The person most surprised by Andrea Fischbacher winning the gold was probably Fischbacher herself; "It was really crazy. It was a really straight course and you had to push from start to finish," she said following her run in the Super G. She looked up at the scoreboard and couldn't believe that she had finished in front of Lindsey Vonn.
Vonn settled for bronze and said her mistake was that she cruised through the first part of her run and then she said, "I kind of backed off the gas pedal. I felt like I just didn't ski as aggressively as I could have, and I think that's where I lost the race."
The other surprise in this was the second place finish by Tina Maze of Slovenia; her silver medal was the best finish for Slovenia in the history of the Winter Olympics. She told reporters that sometimes it can be hard to represent a country as small as Slovenia, but she also spoke of the greatness of its athletes.

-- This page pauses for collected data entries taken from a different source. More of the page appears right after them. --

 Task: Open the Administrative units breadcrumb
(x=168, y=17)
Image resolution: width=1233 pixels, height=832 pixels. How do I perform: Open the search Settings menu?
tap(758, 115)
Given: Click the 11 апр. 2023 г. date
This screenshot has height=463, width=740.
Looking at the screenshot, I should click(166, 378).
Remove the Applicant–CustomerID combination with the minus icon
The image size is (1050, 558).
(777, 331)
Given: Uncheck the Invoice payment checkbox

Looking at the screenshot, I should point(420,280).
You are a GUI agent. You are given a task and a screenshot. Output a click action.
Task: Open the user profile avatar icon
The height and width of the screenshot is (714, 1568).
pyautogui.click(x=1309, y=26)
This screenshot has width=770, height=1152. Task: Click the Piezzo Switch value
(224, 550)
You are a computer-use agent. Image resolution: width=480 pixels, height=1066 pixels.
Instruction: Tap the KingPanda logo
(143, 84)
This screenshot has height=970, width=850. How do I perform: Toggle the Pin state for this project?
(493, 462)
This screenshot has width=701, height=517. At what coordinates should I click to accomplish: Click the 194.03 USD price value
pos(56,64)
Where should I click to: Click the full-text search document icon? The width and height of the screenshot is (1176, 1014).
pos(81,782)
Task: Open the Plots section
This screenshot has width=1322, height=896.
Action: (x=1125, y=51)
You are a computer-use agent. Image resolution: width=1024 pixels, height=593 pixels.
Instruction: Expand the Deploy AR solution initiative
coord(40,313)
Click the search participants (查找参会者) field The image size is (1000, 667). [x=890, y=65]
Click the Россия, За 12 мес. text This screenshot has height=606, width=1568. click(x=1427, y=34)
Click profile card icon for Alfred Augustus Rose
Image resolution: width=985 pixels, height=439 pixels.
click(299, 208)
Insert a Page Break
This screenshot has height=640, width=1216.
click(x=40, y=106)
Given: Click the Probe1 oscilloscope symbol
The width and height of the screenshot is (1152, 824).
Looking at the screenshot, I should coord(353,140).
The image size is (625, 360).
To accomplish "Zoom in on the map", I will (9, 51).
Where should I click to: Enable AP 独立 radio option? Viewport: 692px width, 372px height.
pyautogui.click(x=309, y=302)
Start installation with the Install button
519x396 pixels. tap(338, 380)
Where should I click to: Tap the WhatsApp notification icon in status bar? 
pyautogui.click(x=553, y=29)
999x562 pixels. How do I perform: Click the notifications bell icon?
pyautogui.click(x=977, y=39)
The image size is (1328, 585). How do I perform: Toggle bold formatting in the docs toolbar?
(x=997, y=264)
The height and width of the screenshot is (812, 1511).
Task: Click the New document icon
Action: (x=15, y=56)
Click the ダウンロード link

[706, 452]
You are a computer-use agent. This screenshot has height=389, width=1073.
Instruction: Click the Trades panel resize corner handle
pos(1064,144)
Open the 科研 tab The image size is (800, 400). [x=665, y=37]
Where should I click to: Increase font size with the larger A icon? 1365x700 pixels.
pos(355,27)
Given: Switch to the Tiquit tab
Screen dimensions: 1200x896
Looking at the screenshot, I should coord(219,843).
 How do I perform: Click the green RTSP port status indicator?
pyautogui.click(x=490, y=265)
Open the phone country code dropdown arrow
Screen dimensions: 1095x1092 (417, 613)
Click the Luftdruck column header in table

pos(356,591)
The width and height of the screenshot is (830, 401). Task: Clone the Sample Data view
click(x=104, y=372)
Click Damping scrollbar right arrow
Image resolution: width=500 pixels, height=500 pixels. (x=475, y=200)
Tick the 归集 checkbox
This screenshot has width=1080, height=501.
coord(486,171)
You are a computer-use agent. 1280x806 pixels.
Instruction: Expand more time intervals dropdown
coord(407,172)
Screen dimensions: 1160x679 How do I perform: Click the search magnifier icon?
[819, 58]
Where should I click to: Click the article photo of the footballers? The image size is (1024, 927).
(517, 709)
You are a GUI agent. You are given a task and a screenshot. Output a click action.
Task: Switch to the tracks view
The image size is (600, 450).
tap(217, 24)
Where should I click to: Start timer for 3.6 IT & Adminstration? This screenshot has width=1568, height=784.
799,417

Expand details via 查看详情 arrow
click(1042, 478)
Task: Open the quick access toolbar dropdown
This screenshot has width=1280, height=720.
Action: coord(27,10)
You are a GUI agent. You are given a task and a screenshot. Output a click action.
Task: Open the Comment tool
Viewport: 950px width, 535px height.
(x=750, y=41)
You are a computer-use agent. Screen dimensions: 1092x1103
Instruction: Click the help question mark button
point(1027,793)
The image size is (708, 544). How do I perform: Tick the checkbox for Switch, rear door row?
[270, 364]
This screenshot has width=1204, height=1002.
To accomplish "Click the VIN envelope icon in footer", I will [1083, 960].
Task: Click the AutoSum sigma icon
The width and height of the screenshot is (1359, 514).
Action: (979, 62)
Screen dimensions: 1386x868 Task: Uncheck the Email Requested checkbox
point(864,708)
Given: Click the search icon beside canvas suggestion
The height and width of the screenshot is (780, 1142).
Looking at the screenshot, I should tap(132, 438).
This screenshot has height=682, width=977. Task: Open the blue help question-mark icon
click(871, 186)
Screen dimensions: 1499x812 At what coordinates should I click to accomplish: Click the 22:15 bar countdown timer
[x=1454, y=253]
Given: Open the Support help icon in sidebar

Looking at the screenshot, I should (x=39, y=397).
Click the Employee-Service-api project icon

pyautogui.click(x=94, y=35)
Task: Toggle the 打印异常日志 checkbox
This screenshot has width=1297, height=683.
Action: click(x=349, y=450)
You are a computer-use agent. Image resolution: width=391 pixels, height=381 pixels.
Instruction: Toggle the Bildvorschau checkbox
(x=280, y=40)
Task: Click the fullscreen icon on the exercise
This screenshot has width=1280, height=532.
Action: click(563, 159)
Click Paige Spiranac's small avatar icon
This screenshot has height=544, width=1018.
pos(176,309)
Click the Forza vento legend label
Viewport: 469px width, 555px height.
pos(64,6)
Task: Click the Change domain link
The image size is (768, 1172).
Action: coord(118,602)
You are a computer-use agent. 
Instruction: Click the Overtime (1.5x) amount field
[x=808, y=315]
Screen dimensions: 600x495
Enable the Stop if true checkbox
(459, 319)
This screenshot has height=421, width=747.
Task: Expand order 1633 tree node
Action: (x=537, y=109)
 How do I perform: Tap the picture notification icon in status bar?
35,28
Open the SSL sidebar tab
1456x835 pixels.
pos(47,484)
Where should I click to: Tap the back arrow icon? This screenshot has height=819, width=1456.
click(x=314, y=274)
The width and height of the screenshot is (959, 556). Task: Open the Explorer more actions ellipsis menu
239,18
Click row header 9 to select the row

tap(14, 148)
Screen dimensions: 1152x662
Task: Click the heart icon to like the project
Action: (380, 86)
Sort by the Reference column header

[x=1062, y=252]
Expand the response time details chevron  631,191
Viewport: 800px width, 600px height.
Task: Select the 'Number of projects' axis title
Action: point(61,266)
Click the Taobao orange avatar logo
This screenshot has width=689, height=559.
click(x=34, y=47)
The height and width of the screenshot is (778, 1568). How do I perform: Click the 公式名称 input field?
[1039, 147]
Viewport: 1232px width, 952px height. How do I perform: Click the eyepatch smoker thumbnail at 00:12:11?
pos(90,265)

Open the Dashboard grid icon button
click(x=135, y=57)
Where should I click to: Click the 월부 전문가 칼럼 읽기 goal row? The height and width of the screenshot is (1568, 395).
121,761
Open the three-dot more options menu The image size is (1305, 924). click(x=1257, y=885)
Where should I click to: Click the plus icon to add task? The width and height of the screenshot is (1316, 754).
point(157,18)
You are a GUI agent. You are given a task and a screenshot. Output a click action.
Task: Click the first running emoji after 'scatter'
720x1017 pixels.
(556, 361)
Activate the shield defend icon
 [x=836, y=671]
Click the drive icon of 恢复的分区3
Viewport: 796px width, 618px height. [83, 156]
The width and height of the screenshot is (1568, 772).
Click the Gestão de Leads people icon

Vonn will decide in the next couple of days whether or not she plans to compete in her remaining events.
Ladies Super G
1. Gold-- Andrea Fischbacher, Austria, 1:20:14
2. Silver-- Tina Maze, Slovenia, 1:20:63
3. Bronze-- Lindsey Vonn, U.S.A., 1:20:88
The men's 1500m was full of stories from the athletes competing. For Chad Hedrick, it was his last individual race, presumably ever, before retirement. He was hoping to improve his bronze in the 1000m, after all, the 1500m is his speciality; however, it was not to be, he finished sixth. The disappointing finish brought back memories of Torino in '06 and Hedrick finishing in third after Enrico Fabris of Italy had the skate of his life and won gold. "It's the second time in a row that Shani and I have gotten this race stolen from us. We go in as heavy favorites each time, and it is some special skater every time that comes in." Hedrick said of the winner, The Netherlands Mark Tuitert, "it couldn't happen to a better guy."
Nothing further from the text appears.